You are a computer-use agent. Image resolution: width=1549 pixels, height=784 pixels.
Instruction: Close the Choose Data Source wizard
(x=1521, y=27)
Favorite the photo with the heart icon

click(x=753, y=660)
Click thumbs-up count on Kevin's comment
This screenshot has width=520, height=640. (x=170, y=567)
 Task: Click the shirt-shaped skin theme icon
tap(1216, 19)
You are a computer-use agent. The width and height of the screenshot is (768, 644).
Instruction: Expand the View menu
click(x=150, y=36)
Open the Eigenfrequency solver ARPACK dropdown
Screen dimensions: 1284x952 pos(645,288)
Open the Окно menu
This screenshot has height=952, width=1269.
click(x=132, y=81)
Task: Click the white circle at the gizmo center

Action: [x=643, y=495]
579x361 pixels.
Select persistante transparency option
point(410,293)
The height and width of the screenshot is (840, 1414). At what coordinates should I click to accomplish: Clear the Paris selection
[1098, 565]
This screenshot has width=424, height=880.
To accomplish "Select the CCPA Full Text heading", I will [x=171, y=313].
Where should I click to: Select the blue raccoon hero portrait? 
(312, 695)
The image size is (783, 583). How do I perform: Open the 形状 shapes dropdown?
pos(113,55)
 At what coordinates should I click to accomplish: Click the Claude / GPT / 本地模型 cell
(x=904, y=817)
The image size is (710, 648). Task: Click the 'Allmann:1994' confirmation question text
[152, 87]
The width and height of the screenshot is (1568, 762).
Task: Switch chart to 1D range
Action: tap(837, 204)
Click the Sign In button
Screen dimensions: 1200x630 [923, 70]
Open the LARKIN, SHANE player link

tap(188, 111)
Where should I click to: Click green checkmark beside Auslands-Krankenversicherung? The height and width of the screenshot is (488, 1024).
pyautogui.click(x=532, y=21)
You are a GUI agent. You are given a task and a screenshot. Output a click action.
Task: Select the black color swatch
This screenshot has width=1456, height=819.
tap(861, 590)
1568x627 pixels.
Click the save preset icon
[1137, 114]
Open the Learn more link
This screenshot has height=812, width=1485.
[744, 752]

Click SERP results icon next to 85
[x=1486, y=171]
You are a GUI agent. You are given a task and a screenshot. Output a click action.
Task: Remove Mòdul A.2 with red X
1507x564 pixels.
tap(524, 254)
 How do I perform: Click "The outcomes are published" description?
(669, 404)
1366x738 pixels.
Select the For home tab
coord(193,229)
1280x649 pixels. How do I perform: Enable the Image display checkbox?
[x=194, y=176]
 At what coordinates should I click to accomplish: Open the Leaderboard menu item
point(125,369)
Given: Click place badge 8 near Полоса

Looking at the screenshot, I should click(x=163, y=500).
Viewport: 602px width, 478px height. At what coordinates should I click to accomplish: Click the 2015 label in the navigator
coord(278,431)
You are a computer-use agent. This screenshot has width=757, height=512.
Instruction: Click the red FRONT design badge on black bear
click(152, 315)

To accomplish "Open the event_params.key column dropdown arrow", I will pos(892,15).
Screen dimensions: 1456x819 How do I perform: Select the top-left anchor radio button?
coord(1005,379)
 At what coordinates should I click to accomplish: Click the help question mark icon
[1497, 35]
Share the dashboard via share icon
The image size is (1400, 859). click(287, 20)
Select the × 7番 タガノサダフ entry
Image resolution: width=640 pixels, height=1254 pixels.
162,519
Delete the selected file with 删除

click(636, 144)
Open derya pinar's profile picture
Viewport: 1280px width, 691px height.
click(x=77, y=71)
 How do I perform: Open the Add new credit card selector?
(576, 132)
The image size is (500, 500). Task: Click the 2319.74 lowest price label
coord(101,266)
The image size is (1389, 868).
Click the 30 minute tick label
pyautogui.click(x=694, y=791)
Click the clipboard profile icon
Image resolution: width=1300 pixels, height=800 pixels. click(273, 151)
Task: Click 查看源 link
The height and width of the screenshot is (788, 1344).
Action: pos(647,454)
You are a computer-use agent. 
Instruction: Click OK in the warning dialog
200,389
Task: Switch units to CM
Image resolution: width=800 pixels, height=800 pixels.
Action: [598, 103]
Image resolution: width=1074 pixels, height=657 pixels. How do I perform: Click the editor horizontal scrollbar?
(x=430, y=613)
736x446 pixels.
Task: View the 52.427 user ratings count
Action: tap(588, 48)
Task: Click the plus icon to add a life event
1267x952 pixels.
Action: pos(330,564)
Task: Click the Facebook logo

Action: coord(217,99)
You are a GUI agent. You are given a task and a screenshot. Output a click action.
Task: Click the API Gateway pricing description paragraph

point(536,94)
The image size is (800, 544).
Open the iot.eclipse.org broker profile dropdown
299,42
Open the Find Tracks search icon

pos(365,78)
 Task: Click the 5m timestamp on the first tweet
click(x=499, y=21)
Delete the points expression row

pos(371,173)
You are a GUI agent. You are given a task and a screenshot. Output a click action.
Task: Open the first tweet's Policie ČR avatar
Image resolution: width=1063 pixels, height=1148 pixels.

OBJETIVO DEL EJERCICIO: Repite tal cual las líneas de las entradas anteriores, desde la línea que contiene "Task: Click the white" hasta la línea que contiene "[1098, 565]", ambas incluidas.

RESULTADO DE LA TAREA:
Task: Click the white circle at the gizmo center

Action: [x=643, y=495]
579x361 pixels.
Select persistante transparency option
point(410,293)
The height and width of the screenshot is (840, 1414). At what coordinates should I click to accomplish: Clear the Paris selection
[1098, 565]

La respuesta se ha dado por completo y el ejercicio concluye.